Logo courtesy of Central Colorado Conservancy

The iconic meadow, which sits next to Browns Canyon National Monument with sweeping views of the Sawatch Range, was the subject of considerable angst in 2018, when developer Jeff Ince proposed to build lots throughout the 940-acre ranch.

Amid considerable citizen pushback to the plan, the developer adjusted his approach. Central Colorado Conservancy approached Ince to place a key portion of the ranch into a conservation easement. That project was completed in February 2022, meaning its historic use for cattle grazing, hay production, and wildlife habitat will continue into perpetuity.

The ranch is a notable feature of the Collegiate Peaks Scenic Byway, with lush pastureland on its west side and forest on the east.

The new conservation easement protects the irrigated pasture and hay meadow as well as piñon-juniper forest, upland grasslands, and a cottonwood grove. A unique wetland on the ranch is the source of Rawhide Creek, which meanders through rock spires and cottonwood trees on its way to Browns Canyon.
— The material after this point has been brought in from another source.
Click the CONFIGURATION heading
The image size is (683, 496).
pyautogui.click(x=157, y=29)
A diversity of ecosystems across the acreage provides important habitat for wildlife. Bear are frequently seen traveling the piñon hills and riparian pathways. Elk and deer especially depend on the ranch for shelter and feed during the winter.

Landowner Jeff Ince persevered through a complex, multi-year process to protect this ranch forever. Photo by Jan Wondra.
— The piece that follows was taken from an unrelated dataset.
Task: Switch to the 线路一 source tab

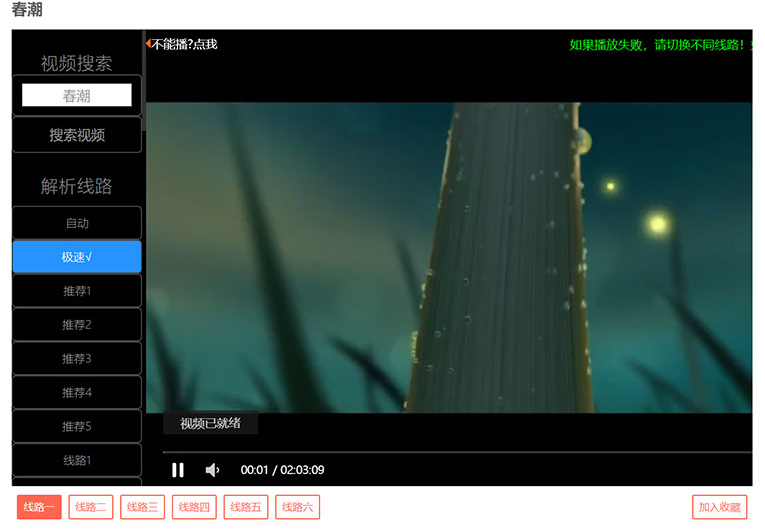Action: point(39,507)
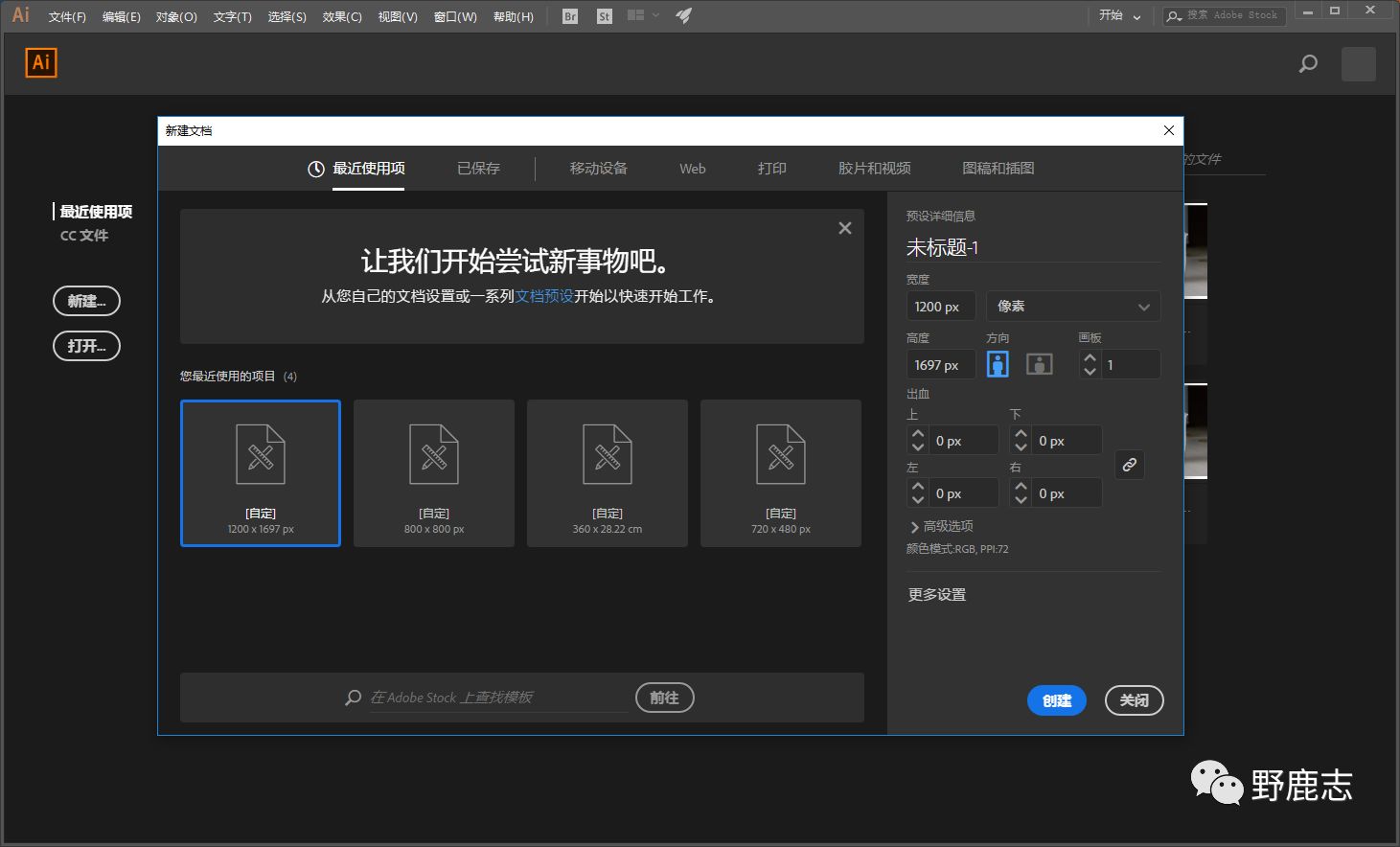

“For years I have watched that elk herd on the ranch and I am very happy to help protect their winter habitat,” Ince said. “I look forward to working with Colorado Parks and Wildlife and other partners on the conservation project going forward.”

The ranch also provides habitat for several species of greatest conservation need including Golden Eagles, Lewis’s Woodpecker, and Ferruginous Hawk.

The Conservancy approached Mr. Ince and negotiated a bargain-sale purchase to create a conservation easement on 650 acres of the heart of the property.

Ince especially recognized the importance of the ranch as a winter habitat for a large elk herd and was eager to work on this vital conservation project.

The local community was invested in the process, showing up in large numbers for public meetings and contributing $145,000 toward the project. “This is a wonderful example of the community’s dedication to the conservation of habitat, beloved vistas, and agricultural land,” said Lucy Waldo, who managed the project for the Conservancy.

“Landowner Jeff Ince persevered through a complex, multi-year process to protect this ranch forever,” said Waldo. “The local community and several funders contributed the necessary funding to make this project happen. This collaboration and participation is something to celebrate.”

The project was also funded with essential grants from multiple funders including Chaffee Common Ground, Colorado Parks and Wildlife, the Gates Family Foundation, Great Outdoors Colorado, and the Meta Alice Keith Bratten Foundation.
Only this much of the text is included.